Jafta had two teeth pulled at the dentist yesterday.
- He missed half a day of school
- He knew it meant DOUBLE the tooth fairy money
- He thought the numb lip thing was awesome
- They put his teeth in a “treasure box” that he got to keep
I have always been a bit phobic about the dentist, so his cavalier (maybe even excited?) attitude about the whole thing was confusing to me. The teeth in question were just baby teeth that were already loose, so I guess it really wasn’t such a big deal. India, on the other hand, cried for a solid two hours prior to the appointment, because my brilliant husband announced the morning destination as soon as we all woke up. Apparently, he has never been around children before. I am of the opinion that appointments involving needles should only be announced to children when you reach the waiting room. Or when the vaccination tray shows up. True story: I tried to punk my kids by giving them their flu shots at Target this year. “Hey kids . . . we’re just grabbing some Band-Aids and multivitamins and ROLL UP YOUR SLEEVE AND BE STILL.” Target’s flu shots are not mercury free, so alas the children were spared. Once we got home, Jafta was full of questions about the tooth fairy. How does she get into the house? What does she do with the teeth? How does she know when to come? I know this makes me a big scrooge, but in my mind when kids start asking rational questions about Santa and the tooth fairy and the easter bunny, that’s when the gig is up. I just can’t bring myself to make up answers when it’s clear the suspension of disbelief has cracked. My usual response of “what do YOU think?” was not satisfying his need for knowledge. So . . . we had a little sit-down and I told him the truth. Which, in another chapter of Childhood Things That Should Be Awful But Jafta Loves, only made him more excited. Because now he’s in on the secret . . . the secret that the little kids don’t get. For the rest of the day he would talk about the tooth fairy while looking at me and winking with a self-important grin.

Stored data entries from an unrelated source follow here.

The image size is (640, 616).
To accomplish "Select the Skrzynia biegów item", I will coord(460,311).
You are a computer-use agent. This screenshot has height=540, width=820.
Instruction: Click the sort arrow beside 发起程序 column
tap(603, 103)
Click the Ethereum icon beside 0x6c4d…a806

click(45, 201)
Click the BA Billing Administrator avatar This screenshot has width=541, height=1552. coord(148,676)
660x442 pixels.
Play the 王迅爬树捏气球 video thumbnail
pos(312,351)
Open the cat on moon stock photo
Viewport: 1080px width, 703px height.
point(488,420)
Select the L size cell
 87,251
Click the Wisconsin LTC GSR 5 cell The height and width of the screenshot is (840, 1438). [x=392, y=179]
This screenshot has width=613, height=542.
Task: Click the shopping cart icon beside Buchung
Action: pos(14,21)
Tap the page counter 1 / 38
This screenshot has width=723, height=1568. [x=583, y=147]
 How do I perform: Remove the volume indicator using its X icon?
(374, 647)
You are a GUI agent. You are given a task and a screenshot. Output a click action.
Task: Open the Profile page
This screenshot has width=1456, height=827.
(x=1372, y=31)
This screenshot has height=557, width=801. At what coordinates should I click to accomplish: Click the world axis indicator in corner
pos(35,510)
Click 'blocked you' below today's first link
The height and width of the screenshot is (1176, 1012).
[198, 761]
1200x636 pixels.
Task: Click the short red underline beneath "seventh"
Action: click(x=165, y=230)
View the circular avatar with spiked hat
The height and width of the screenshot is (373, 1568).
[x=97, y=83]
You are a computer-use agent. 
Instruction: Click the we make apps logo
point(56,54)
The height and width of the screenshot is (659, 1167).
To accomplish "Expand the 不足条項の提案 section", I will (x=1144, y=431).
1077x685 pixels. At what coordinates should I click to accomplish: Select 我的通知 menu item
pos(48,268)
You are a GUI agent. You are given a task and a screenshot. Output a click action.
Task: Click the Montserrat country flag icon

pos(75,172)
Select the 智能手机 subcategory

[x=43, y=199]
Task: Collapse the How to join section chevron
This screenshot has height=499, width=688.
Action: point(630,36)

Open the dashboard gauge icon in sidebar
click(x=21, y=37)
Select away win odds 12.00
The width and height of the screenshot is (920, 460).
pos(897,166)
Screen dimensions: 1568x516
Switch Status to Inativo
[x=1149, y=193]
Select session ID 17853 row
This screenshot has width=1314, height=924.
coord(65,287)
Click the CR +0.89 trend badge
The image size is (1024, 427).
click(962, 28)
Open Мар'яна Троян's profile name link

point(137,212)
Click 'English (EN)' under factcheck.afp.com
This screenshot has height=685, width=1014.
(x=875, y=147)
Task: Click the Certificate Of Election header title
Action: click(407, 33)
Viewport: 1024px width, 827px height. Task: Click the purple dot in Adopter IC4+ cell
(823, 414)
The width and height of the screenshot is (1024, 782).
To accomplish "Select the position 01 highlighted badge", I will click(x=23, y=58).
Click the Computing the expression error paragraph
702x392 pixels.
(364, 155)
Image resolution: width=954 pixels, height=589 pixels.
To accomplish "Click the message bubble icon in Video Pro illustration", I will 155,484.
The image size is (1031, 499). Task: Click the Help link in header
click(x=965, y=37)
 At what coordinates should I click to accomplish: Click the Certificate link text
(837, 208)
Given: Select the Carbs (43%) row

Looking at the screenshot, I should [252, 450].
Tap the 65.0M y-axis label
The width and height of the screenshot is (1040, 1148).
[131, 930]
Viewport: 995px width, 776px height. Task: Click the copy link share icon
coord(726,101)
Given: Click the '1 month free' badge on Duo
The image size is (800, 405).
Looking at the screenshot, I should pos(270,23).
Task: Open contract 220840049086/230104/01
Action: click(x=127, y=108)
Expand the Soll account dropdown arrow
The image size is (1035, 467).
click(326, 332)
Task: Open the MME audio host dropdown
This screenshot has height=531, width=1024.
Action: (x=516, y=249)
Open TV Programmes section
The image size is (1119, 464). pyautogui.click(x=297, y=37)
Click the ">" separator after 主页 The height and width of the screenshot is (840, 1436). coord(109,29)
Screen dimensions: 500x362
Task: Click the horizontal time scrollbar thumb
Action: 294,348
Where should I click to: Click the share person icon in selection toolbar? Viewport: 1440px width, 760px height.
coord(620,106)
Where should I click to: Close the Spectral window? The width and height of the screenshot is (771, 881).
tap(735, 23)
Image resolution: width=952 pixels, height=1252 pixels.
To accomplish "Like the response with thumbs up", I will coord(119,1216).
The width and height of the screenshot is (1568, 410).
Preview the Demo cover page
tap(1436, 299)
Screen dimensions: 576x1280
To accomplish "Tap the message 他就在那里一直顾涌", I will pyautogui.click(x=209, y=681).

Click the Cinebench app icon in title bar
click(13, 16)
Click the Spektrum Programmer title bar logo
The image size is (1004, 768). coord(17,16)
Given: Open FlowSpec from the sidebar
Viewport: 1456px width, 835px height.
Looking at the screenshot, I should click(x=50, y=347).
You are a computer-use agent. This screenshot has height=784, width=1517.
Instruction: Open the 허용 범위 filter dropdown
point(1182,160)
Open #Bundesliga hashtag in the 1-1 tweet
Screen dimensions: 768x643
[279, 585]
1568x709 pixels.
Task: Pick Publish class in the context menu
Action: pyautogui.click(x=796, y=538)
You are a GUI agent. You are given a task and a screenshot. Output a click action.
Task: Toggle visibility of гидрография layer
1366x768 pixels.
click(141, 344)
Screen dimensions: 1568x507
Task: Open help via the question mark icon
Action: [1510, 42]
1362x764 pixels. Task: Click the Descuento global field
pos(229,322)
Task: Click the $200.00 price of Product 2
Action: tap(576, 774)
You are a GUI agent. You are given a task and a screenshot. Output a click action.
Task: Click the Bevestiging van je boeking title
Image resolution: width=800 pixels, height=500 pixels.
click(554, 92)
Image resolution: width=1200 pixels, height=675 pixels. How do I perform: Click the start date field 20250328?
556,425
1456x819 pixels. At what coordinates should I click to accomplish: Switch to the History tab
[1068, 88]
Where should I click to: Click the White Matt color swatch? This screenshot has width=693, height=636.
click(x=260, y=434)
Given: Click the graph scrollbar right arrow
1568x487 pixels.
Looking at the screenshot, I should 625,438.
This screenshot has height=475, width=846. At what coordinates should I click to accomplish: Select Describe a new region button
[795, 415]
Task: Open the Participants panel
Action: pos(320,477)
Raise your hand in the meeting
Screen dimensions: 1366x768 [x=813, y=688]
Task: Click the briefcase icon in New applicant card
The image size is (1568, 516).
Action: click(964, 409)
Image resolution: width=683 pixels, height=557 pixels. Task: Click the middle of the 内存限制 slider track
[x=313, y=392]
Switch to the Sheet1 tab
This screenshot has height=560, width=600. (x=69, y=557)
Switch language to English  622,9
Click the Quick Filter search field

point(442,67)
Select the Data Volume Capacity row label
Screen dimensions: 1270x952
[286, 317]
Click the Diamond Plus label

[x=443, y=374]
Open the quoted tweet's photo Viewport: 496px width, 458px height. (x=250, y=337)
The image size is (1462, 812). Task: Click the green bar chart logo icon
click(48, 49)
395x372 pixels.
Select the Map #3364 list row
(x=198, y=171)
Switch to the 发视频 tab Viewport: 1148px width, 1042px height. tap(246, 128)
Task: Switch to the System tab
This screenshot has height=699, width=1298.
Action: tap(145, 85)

The day was not all smiles, though. At one point, Karis got ahold of the clear plastic box that held Jafta’s two teeth. She didn’t look closely at the contents, she just started shaking it and dancing . . . like it was a little cubed maraca. I asked her to stop, and as a two-year-old is wont to do, she ignored me and started running with her precious box. As she’s running, I yell to her to stop, because those are Jafta’s teeth. And suddenly, she got a good look at the things – two nasty, minimally bloody teeth in a box in her hand . . . and she FREAKED. Seriously. It was like she had just seen the gates of Hell. She’d tasted of the fruit of Good and Evil. God is dead, death is imminent, everything is meaningless, we are all mortal and the Kardashians have their own tv show. Her world came crashing down. Nihilism! Anarchy! These teeth scared the crap out of her. She cried the saddest, most profound cry I have ever heard. She just laid her head on my shoulder and wept at the humanity of it all. Later, in the middle of the night, she woke up screaming, and when I finally calmed her down, she shared that she was worried that her teeth were going to fall out. Meanwhile, Kembe has been throwing fits at the unfairness of it all because none of his teeth have come out yet and Jafta got a dollar and he didn’t. Life, man. It’s hard.